One day I was summoned to the school.  Ammon was again having a major seizure.  When I arrived at the school he was still forcefully jerking, choking, and seizing. It had been 30 minutes since it began. I administered a second dose of valium, bundled him in the car and raced to the Emergency Room at the hospital where they escorted us immediately into a room. After 50 minutes, oxygen and more medicines he finally stopped seizing. That was so long to be compromised and for his brain to be misfiring.  This is how the storms ravage his brain.

We are well known at the hospital but that day there was a new nurse. She asked about Ammon's medical history. We had to explain that we know nothing of his birth history or first years of life because he was abandoned as a baby in rural China. The nurse got teary and responded, "Oh, he is such a handsome boy. What you have done is a very good thing. Everyone needs someone to love them."

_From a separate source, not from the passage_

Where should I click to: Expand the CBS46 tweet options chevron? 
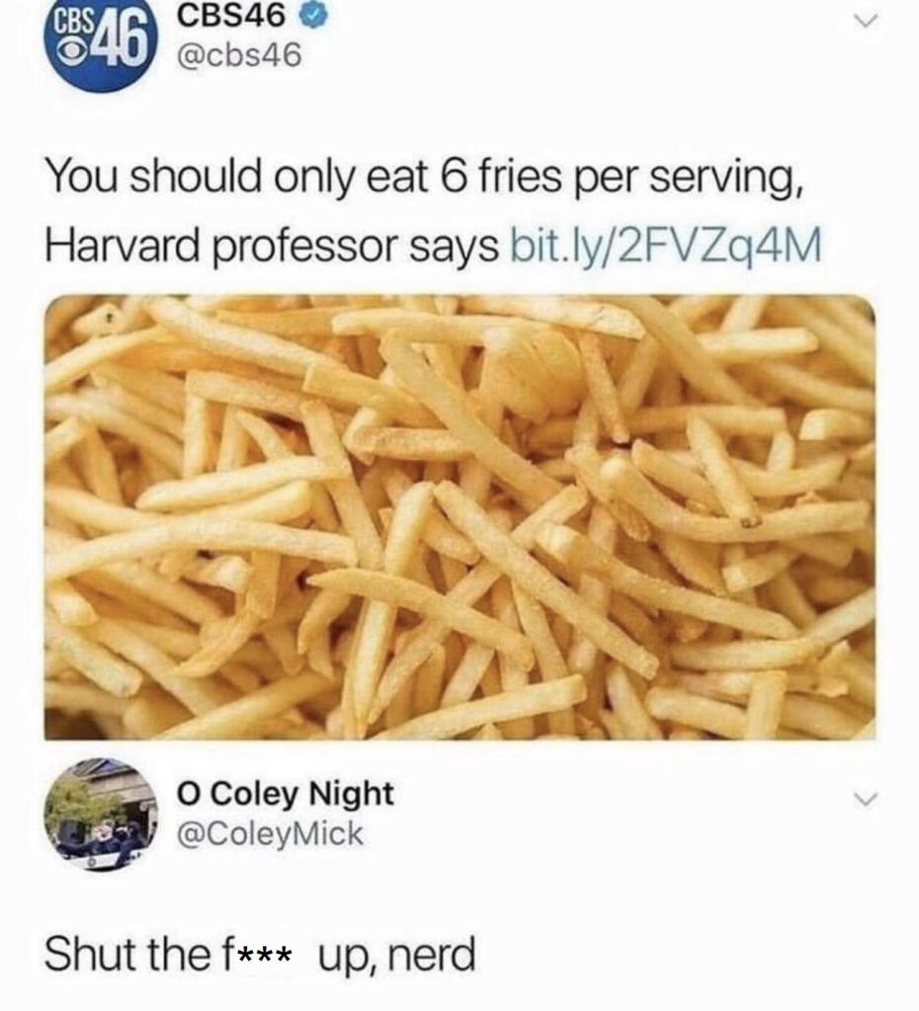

That comment has stayed with me. I know what the nurse meant, and I recognize that Ammon is very blessed to have a family but I keep thinking that when it comes to love, Ammon is the teacher. He is the one whose face lights up like a billboard every time he sees people he loves. From the moment he meets you he is your friend.  He is the one who makes sure everybody has been hugged and kissed before bed and multiple times during the day. Each of us needs Ammon to love us. It’s a very good thing what we have done because we need HIM.

It hasn’t always been easy being Ammon’s mother.  In fact, it is the hardest thing I have ever done.  Ammon has the mental ability of a 2 year old child.  Just like any two year old, he does not share, he throws tantrums when he is angry or frustrated, he cannot wait his turn, he is very stubborn and he does not speak.  He requires constant supervision due to his seizures and delayed cognitive ability.  He attends a special education classroom at a regular public school with other children who have significant special needs.  He is now able to have recess, music and art time in the regular classroom.  He has learned all his letters, numbers and how to write his first and last name!  We now have hope that he may someday learn to read.  We are very proud of his desire to learn.

In 2010, Ammon had surgery to implant an electrical device in his chest called a Vagal Nerve Stimulator (VNS).  This device sends out electricity to his brain through his vagal nerve so that his brain does not have to go looking for electricity and cause a seizure.  It has not stopped the seizures but each month we go to the pediatric neurologist who increases the strength of the VNS.  Someday we hope that the device will control the seizures but it might never do that completely.  He takes 11 pills every morning and night to keep the seizures from coming, but they still come and ravage his brain.  We have tried every child seizure medication approved by the FDA.  We are on the last medication now and if there was another option we would be moving towards that.  But there is no other option.  We are at the end of options.  But, we are not at the end of hope.

There will come a day when Ammon will leave this earth and scamper onto new adventures in a body that is whole.  He will take with him the love he perfected here and leave behind him an eternal trail of rainbows.  Oh, how we will weep.  How we will miss him!  But we will find within us dancing colors of light that will touch us with hope and wrap us in comfort.  We will see, we will feel rainbows.